Más allá de Rothko

 

 

 

 

 

 

 

 

26 de junio 2017

 Después de tantas tentativas, de tantas indagaciones en los procedimientos pictóricos y casi sin pretenderlo, me he acercado a Mark Rothko. Me he hecho bastantes preguntas sobre su situación final de callejón sin salida.

Estoy compartiendo un espacio místico, una estación homologable a la suya en ciertos aspectos. Su capilla es una prueba de la dimensión plenamente espiritual de su inenarrable pintura y de su vida.

Sin embargo, me he encontrado con él precisamente allí donde Rothko se encontró con el muro infranqueable. Él creaba veladuras con el aguarrás impregnando la tela con el color diluido pero no se enfrentaba a la tela con la pintura densa, consistente como yo llevo haciéndolo desde hace al menos quince años.

A mí me cuesta sellar los intersticios de la trama, penetrar en los espacios vacíos de la tela con el pigmento. Esa lucha, tantas veces dura e ingrata, se la ahorraba Rothko con el aguarrás… su método de cubrir toda la tela ya imprimada le hacía perder de vista la urdimbre de la Pintura y quizás fue ese su drama esencial, porque todos los pintores deseamos controlar el proceso de una forma u otra. Él prefirió tomar el atajo de cubrirlo todo, de dejar a un lado la lucha con la base del material.
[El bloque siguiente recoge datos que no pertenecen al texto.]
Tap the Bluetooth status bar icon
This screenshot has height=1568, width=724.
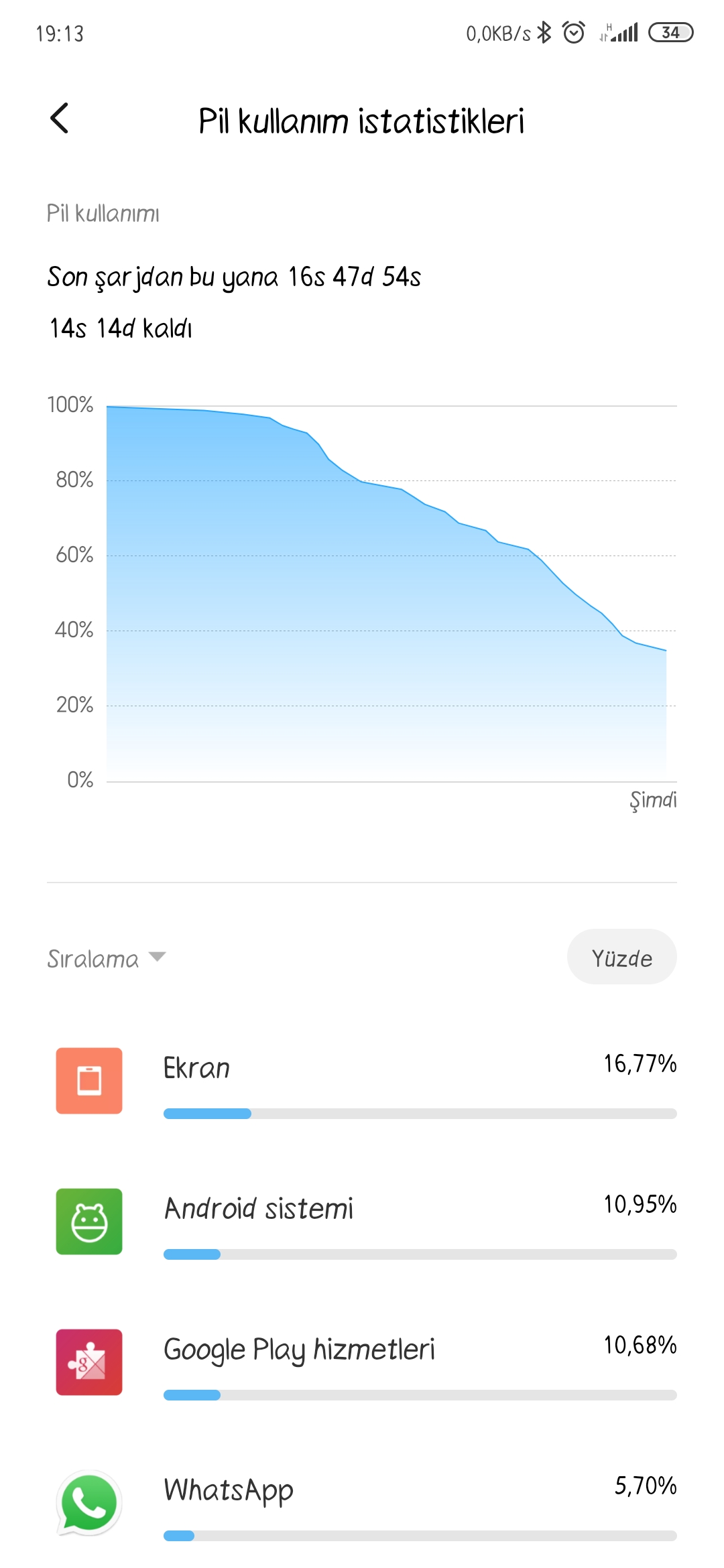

La gradación maravillosa y sutil se producía por disolución.

En mi caso, la transición entre los colores se produce con el pincel seco y duro, frotando con fuerza sobre la tela con casi ninguna carga de pintura, dejando a la vista la textura de la tela, de su trama material.

Yo no quiero ocultar la Pintura, su fondo necesario que es la tela, yo no utilizo imprimación, no consigo la transición del color por transparencia sobre una base de imprimación blanca o clara sino por la saturación del pigmento, apurando el medio, el aglutinante, hasta el límite de cohesión de las partículas…, yo no quiero representar nada.

Así nunca pierdo de vista la totalidad del proceso de la Pintura, su ser necesario y suficiente. Por esa razón siento que ahora estoy partiendo precisamente del lugar donde Rothko dejó la Pintura y la vida por imposibles, donde las perdió irremisiblemente.

Realmente estoy abriendo una pequeña puerta a la Pintura después de tantos años de ensayo.

Probablemente esta superación de Rothko me ha sido posible gracias, sobre todo, al minimalismo y a las pinturas monocromas, tal vez a las últimas obras de Barnett Newman, pues he pasado años trabajando con uno o, a lo sumo, con dos colores en dípticos monocromáticos.

Ahora, quince años después, cuando me encuentro en un mismo cuadro con más de dos colores es cuando me he acordado de Rothko, cuando he podido darme cuenta de que he ido más allá de su callejón sin salida. No es poca cosa, pero he tardado casi cincuenta años en llegar hasta aquí.

Rothko vivió las estaciones espirituales del color, los colores de su alma, pero en esa andadura perdió la Pintura, volvió sin pretenderlo al ingenuo naturalismo, autocomplaciente y referencial. Podría haberse quedado dentro de la capilla, rezando, meditando, tocando la Pintura con sus manos, pero el aguarrás se interpuso, como ocurre siempre que la Pintura se acaba. En el caso de la pintura acrílica es el agua la que acaba con la Pintura, la que la diluye hasta hacerla desparecer.

Puede ser que esta reflexión sea demasiado simplista, pero yo soy pintor y sé lo que se siente con un pincel en la mano frente a una tela cruda.